• [Problem requirements]: Check each line of the data below for the word "computer", then extract the ones that have it.

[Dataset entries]
+ + + + +
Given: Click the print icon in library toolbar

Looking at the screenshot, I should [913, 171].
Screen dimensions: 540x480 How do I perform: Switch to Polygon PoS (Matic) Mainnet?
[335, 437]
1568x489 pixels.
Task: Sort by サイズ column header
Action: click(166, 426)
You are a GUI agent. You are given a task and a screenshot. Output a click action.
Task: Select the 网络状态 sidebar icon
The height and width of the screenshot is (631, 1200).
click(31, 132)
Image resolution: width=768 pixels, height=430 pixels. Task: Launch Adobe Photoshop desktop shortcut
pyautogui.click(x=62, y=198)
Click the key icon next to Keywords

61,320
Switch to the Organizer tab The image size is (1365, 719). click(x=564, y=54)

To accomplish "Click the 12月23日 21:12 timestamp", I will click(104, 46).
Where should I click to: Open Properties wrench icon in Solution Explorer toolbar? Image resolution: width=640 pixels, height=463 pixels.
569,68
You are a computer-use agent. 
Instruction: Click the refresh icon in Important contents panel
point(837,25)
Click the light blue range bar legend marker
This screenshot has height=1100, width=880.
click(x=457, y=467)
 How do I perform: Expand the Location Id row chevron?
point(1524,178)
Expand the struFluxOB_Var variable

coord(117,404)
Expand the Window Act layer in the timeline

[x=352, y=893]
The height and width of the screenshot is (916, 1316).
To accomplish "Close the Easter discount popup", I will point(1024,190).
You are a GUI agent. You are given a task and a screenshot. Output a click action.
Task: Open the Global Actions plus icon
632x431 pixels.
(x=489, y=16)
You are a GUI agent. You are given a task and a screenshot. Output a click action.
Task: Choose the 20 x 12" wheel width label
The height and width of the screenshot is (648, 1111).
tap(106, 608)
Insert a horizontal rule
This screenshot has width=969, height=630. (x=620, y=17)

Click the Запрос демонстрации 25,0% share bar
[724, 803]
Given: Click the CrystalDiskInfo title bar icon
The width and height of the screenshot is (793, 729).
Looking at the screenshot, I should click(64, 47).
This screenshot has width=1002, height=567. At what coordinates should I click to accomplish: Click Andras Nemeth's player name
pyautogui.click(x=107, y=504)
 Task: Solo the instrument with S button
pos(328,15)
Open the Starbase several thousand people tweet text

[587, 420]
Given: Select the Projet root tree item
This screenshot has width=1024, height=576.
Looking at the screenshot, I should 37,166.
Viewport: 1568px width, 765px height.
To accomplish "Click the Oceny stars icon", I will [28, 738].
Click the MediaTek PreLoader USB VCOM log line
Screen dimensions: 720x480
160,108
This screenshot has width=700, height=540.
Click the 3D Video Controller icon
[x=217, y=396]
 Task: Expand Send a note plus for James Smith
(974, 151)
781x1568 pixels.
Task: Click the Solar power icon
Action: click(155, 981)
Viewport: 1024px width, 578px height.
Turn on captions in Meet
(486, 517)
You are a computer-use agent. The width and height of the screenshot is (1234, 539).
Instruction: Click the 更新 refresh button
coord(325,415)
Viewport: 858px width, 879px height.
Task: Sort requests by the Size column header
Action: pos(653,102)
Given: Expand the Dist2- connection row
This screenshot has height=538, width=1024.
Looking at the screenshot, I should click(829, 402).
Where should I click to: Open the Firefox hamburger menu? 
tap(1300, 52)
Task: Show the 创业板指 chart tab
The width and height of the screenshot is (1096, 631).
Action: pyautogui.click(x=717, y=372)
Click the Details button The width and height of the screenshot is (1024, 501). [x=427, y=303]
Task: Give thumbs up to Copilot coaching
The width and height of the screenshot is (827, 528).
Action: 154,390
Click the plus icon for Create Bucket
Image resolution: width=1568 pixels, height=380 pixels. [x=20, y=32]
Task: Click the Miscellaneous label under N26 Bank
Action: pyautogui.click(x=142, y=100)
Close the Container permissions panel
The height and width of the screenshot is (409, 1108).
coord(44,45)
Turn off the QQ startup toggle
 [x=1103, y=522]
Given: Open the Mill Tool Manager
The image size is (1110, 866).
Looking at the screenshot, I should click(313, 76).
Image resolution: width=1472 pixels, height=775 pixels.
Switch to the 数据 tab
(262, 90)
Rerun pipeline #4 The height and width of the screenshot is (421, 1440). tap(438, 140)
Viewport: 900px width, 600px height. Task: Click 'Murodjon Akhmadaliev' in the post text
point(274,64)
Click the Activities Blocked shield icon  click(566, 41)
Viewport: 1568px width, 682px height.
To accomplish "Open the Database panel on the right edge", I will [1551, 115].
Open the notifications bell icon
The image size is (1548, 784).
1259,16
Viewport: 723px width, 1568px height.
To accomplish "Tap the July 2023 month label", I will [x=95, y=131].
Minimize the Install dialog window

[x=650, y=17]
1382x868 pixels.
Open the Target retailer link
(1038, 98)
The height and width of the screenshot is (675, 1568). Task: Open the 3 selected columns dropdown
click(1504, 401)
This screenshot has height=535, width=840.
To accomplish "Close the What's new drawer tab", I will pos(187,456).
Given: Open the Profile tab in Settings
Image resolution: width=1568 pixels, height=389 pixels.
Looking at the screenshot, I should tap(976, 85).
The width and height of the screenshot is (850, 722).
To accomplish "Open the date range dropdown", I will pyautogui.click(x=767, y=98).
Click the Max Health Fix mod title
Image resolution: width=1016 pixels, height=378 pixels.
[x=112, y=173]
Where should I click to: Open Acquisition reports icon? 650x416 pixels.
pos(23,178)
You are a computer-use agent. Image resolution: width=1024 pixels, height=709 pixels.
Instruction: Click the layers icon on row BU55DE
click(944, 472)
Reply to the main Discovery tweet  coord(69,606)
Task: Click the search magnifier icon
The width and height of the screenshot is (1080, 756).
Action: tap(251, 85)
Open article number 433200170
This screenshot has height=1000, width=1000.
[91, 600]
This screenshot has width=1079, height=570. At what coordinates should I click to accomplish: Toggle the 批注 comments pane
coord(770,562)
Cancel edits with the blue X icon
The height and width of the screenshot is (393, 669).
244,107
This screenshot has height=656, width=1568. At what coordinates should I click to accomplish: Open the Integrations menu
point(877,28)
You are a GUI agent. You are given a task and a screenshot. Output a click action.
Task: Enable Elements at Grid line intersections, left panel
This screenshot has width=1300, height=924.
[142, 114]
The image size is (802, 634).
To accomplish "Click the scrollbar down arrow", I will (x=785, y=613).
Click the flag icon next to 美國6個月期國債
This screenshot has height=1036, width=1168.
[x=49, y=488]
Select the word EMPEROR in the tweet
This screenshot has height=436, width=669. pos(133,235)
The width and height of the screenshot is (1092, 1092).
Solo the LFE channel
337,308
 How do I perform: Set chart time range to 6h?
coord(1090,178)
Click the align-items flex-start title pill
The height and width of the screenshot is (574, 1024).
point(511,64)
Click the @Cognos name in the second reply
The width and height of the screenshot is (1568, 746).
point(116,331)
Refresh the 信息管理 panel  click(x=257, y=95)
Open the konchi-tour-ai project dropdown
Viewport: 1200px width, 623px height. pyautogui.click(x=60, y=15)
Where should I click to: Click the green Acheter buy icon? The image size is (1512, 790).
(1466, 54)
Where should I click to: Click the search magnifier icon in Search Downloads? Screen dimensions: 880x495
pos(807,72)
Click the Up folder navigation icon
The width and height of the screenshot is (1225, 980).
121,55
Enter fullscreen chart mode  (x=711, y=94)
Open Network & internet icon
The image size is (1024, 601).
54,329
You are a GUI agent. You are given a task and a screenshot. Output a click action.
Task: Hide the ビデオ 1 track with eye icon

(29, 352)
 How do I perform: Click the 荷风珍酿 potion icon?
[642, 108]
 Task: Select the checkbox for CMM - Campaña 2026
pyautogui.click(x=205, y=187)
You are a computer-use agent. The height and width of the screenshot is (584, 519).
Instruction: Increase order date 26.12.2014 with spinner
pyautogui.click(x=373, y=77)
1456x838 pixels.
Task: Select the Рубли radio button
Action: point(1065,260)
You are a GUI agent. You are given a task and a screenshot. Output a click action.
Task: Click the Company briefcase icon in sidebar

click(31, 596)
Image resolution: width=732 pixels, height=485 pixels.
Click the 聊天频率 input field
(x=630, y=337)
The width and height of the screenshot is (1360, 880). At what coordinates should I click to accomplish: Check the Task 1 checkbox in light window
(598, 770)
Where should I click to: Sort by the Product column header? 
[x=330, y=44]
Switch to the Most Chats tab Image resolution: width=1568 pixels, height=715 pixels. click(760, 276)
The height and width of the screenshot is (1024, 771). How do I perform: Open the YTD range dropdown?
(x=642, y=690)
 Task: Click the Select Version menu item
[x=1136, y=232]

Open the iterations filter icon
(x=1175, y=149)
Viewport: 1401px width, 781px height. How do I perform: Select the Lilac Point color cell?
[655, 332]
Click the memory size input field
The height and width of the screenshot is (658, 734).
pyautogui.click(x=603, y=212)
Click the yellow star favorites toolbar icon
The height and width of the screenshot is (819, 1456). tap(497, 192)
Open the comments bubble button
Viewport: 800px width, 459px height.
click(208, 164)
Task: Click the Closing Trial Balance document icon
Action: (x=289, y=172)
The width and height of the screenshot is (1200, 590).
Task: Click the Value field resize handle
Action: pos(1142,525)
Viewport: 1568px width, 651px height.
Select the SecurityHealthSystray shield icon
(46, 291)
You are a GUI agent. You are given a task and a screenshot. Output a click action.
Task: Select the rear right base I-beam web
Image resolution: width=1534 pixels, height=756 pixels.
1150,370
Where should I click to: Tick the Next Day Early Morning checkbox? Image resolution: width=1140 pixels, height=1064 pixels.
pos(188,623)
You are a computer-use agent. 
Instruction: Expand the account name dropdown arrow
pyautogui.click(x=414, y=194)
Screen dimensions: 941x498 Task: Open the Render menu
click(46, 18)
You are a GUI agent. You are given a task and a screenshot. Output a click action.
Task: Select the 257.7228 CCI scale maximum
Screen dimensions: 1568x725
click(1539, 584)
+ + + + +
• [Answer to this exercise]:
You are a computer-use agent. 
You are a computer-use agent. The width and height of the screenshot is (1234, 539).
You are a computer-use agent. Image resolution: width=1024 pixels, height=709 pixels.
You are a computer-use agent. The height and width of the screenshot is (584, 519).
You are a computer-use agent. 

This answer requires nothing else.